On August 3, 1981 nearly 13,345 of the 17,500 members of the Professional Air Traffic Controllers Organization (PATCO) walked off the job, hoping to disrupt the business and flights within the airlines industry. Purposefully, PATCO, a U.S. trade union that operated from 1968 until its decertification in 1981, conducted an illegal strike that was directly broken by the Reagan Administration.

President Ronald Reagan fired approximately 11,345 air traffic controllers who ignored his order to return to work. The sweeping mass firing of federal employees slowed commercial air travel, but it did not cripple the system as the strikers had forecast. Some 7,000 flights across the country were actually canceled.

PATCO sought an across the board annual wage increase of $10,000 for the controllers, whose pay ranged from $20,462 to $49,229 per year.

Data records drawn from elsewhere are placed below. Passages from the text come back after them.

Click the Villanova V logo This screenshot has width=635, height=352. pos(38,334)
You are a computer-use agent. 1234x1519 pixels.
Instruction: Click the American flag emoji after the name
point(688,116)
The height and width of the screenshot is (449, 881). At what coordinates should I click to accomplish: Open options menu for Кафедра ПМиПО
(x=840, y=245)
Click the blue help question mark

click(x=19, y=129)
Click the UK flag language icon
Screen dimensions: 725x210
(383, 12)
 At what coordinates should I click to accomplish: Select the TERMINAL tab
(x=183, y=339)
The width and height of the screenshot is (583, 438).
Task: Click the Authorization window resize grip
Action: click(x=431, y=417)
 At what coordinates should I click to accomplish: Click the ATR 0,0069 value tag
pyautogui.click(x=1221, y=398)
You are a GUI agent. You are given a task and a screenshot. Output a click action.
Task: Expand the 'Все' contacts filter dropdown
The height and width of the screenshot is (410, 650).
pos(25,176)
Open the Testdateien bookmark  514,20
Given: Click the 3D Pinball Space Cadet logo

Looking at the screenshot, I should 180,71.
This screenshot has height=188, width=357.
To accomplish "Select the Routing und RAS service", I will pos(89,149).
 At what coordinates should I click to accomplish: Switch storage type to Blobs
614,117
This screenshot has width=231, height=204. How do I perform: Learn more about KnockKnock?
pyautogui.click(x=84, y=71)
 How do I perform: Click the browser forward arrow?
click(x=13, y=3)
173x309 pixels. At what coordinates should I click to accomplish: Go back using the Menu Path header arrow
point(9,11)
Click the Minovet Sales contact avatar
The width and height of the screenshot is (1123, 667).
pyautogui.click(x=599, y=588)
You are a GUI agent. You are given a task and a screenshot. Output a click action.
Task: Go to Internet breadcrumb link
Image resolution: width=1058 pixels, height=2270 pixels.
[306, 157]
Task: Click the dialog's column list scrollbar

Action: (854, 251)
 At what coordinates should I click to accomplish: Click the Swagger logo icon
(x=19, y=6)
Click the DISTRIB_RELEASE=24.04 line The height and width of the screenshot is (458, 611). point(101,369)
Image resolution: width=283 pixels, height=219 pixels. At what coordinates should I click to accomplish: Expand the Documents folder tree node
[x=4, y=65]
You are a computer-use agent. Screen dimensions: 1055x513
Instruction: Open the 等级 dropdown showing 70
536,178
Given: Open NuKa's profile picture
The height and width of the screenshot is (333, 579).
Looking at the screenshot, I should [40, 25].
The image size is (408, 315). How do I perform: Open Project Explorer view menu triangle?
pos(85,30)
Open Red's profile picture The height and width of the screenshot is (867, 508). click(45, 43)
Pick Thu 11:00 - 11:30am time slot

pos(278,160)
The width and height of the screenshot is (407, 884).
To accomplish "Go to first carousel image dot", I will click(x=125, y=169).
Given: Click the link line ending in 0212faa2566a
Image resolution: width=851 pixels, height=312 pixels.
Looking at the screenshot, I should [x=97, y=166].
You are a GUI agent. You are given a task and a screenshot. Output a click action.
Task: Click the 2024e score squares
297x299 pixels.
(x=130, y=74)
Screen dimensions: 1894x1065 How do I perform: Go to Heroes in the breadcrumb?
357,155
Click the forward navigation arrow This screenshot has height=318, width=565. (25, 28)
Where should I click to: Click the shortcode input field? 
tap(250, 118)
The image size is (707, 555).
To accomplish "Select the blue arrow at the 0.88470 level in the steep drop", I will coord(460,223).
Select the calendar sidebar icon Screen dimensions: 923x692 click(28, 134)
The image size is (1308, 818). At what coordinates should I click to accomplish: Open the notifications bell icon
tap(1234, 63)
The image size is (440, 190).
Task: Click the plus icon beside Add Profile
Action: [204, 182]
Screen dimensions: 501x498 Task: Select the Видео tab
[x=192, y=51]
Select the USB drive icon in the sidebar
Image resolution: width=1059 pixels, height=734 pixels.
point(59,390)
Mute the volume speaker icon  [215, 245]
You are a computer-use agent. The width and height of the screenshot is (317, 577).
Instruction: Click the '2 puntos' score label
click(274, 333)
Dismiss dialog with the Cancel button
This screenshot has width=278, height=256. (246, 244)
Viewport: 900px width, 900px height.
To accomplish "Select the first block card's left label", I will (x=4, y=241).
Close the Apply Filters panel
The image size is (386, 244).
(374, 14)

Also it sought a reduction of the five day, 40 hour work week to a four day, 32 hour work week. The FAA made a $40 million counteroffer, far short of the $770 million package that the union sought.

In the end, the FAA’s contingency plans worked. Some 3,000 supervisors joined 2,000 non striking controllers and 900 military controllers in manning airport towers. Before long, about 80 percent of flights were operating normally. And, air freight operations remained virtually unaffected.

Lastly, Reagan imposed a lifetime ban on rehiring the strikers. In October 1981, the Federal Labor Relations Authority finally decertified PATCO.